Activity: Leave out all pictures. Extract exactly the lines from the one containing "Open the Run and Debug view" through the end of the data.

Stored records:
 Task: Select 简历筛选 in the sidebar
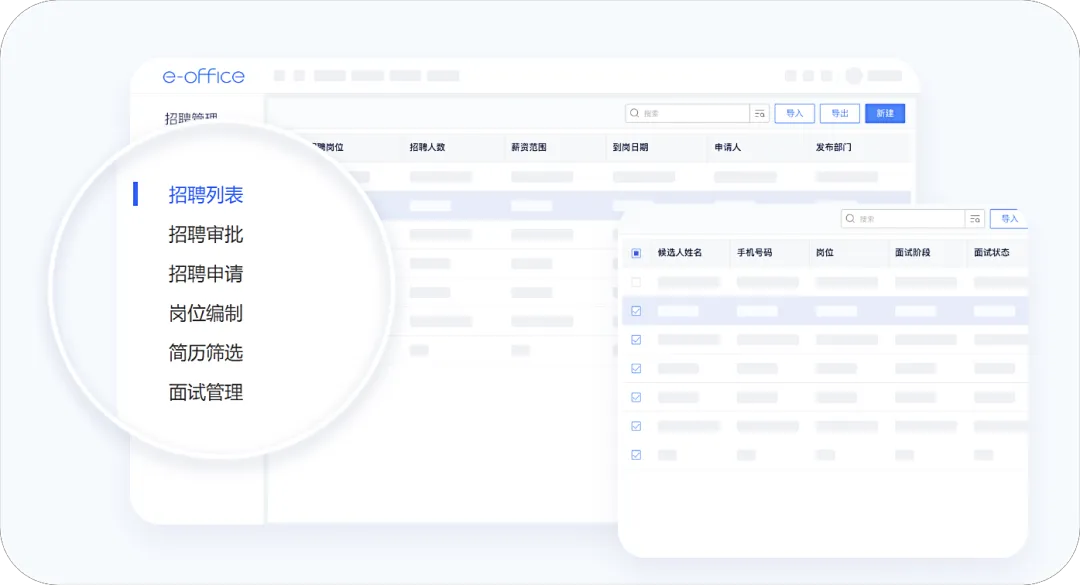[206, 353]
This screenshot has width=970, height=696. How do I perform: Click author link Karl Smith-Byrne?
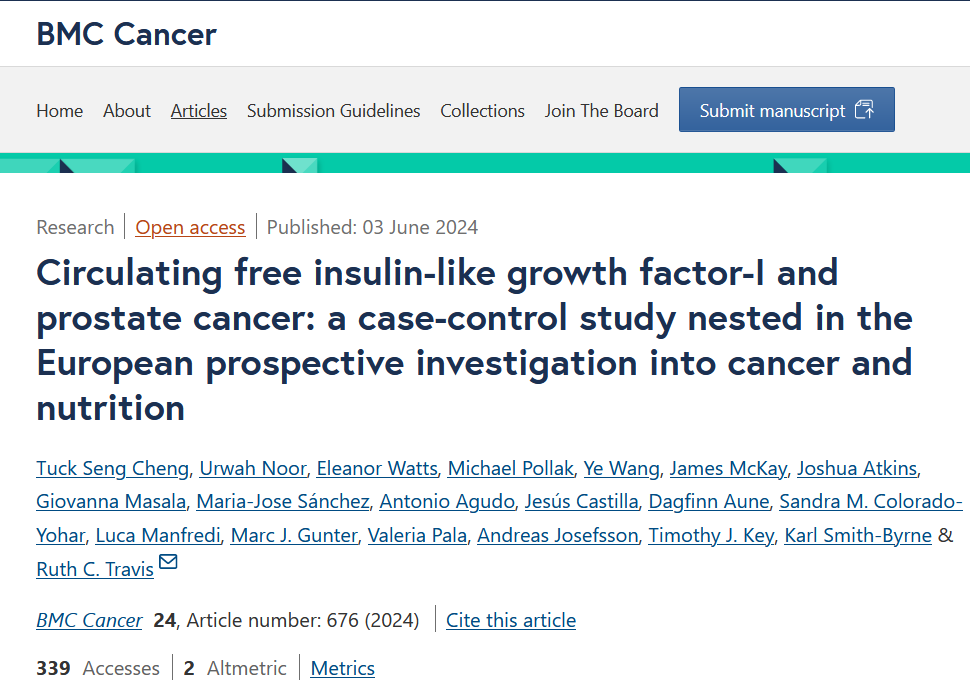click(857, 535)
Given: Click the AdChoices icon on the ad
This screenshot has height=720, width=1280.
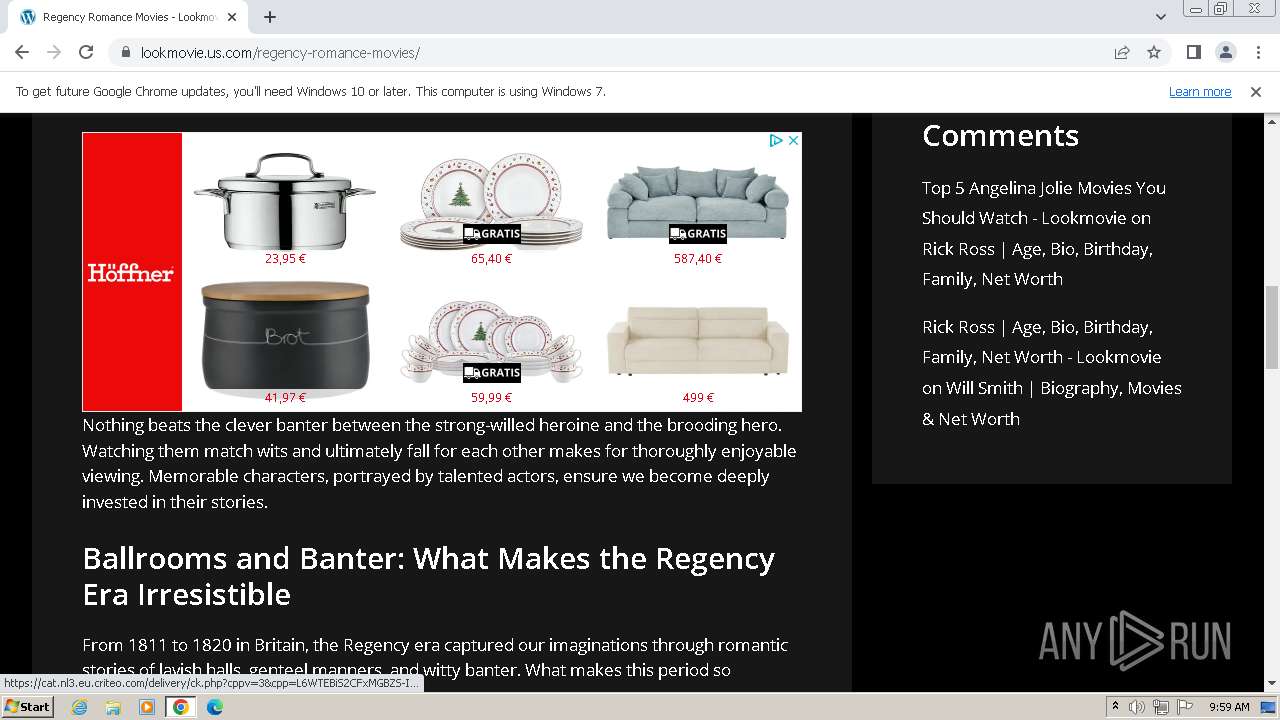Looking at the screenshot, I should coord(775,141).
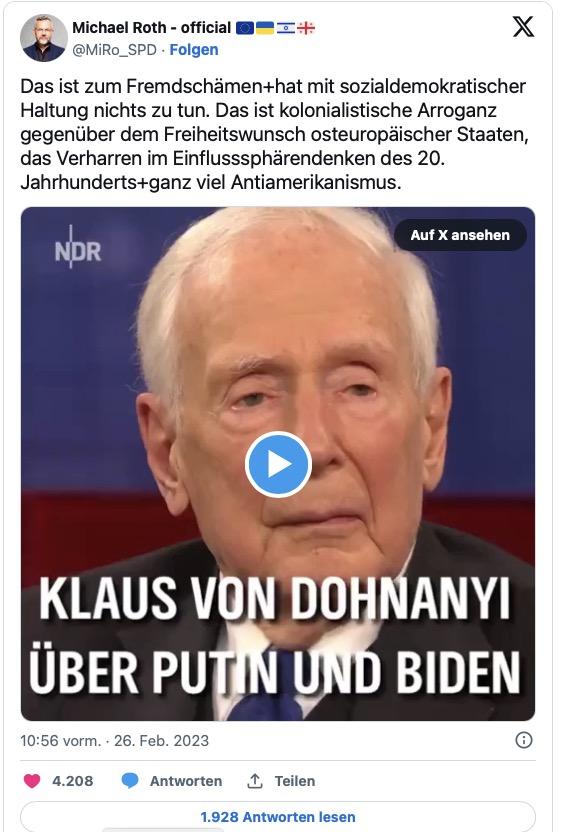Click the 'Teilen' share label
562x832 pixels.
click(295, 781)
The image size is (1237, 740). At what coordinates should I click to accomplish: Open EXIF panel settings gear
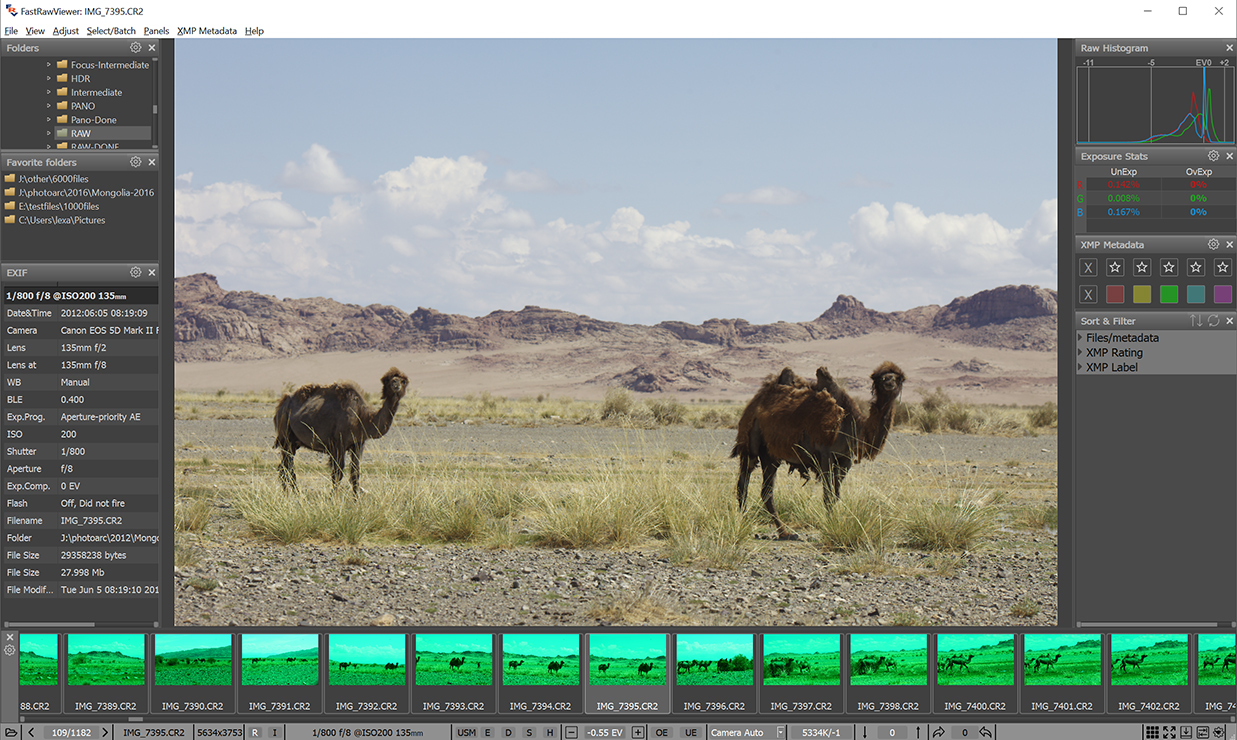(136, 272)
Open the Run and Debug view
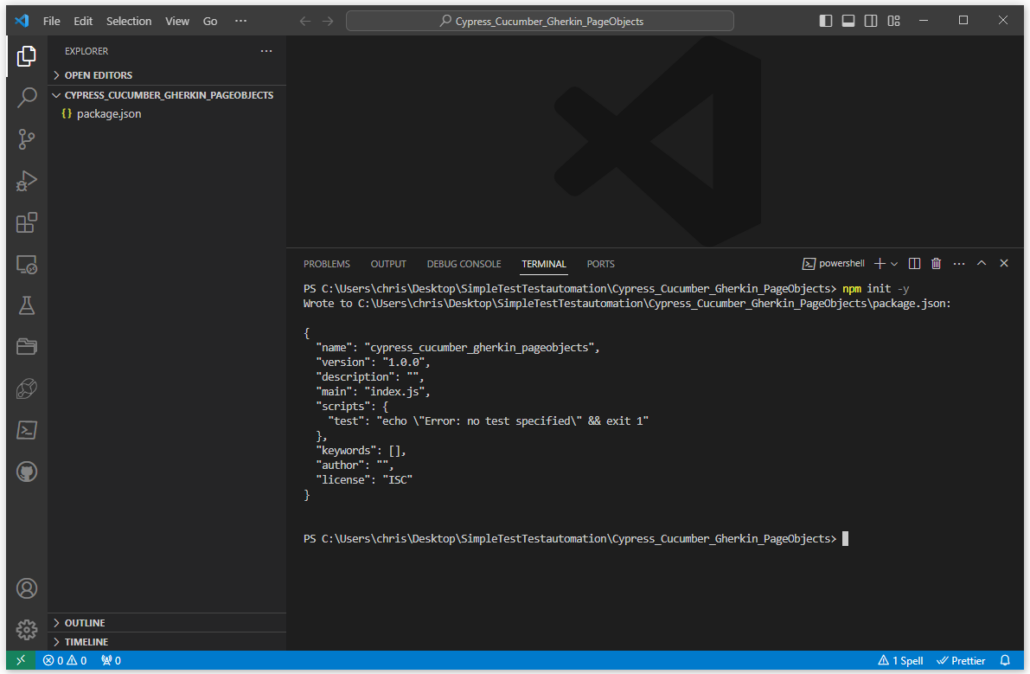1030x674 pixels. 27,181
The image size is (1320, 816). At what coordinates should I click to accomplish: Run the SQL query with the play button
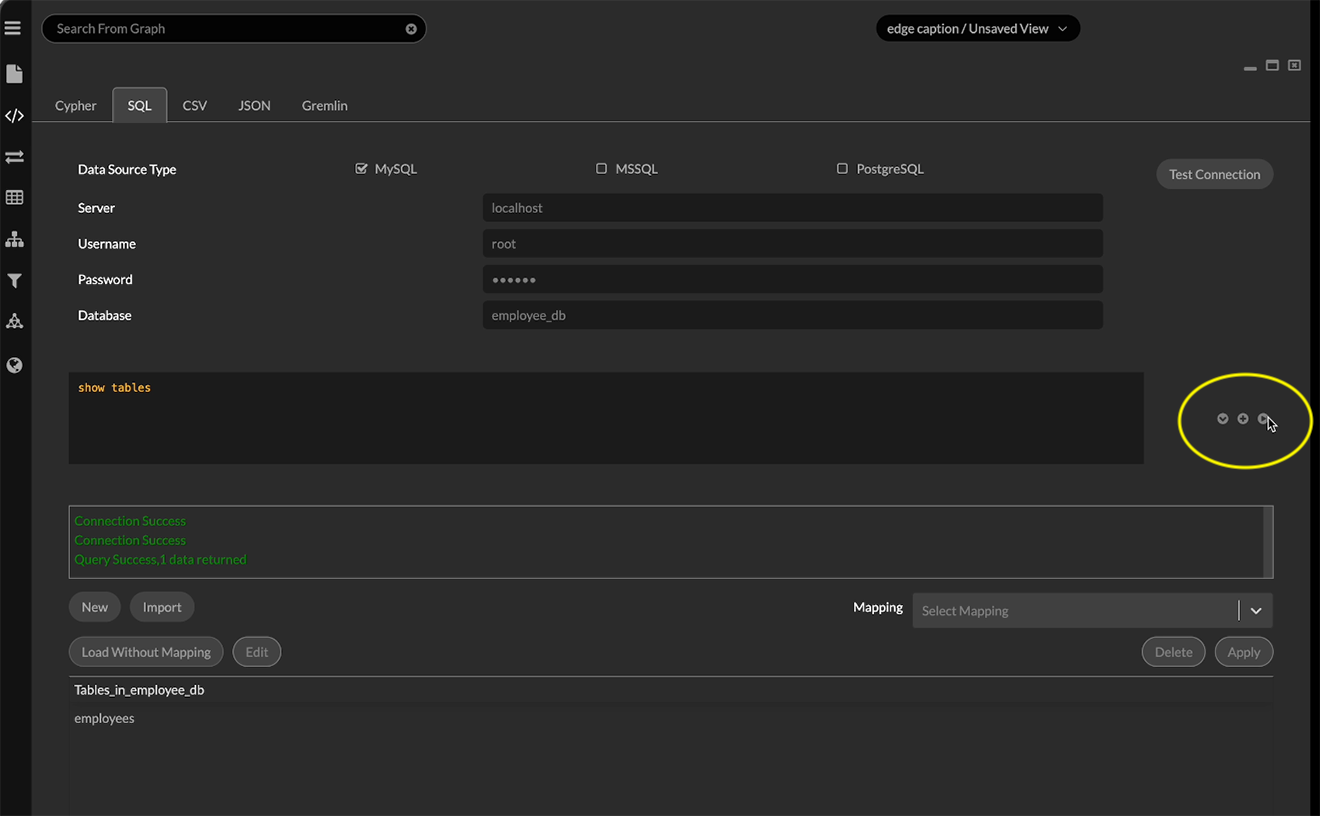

Task solution:
Open the Run and Debug view
1030x674 pixels. 27,181
The image size is (1320, 816). At what coordinates should I click to accomplish: Run the SQL query with the play button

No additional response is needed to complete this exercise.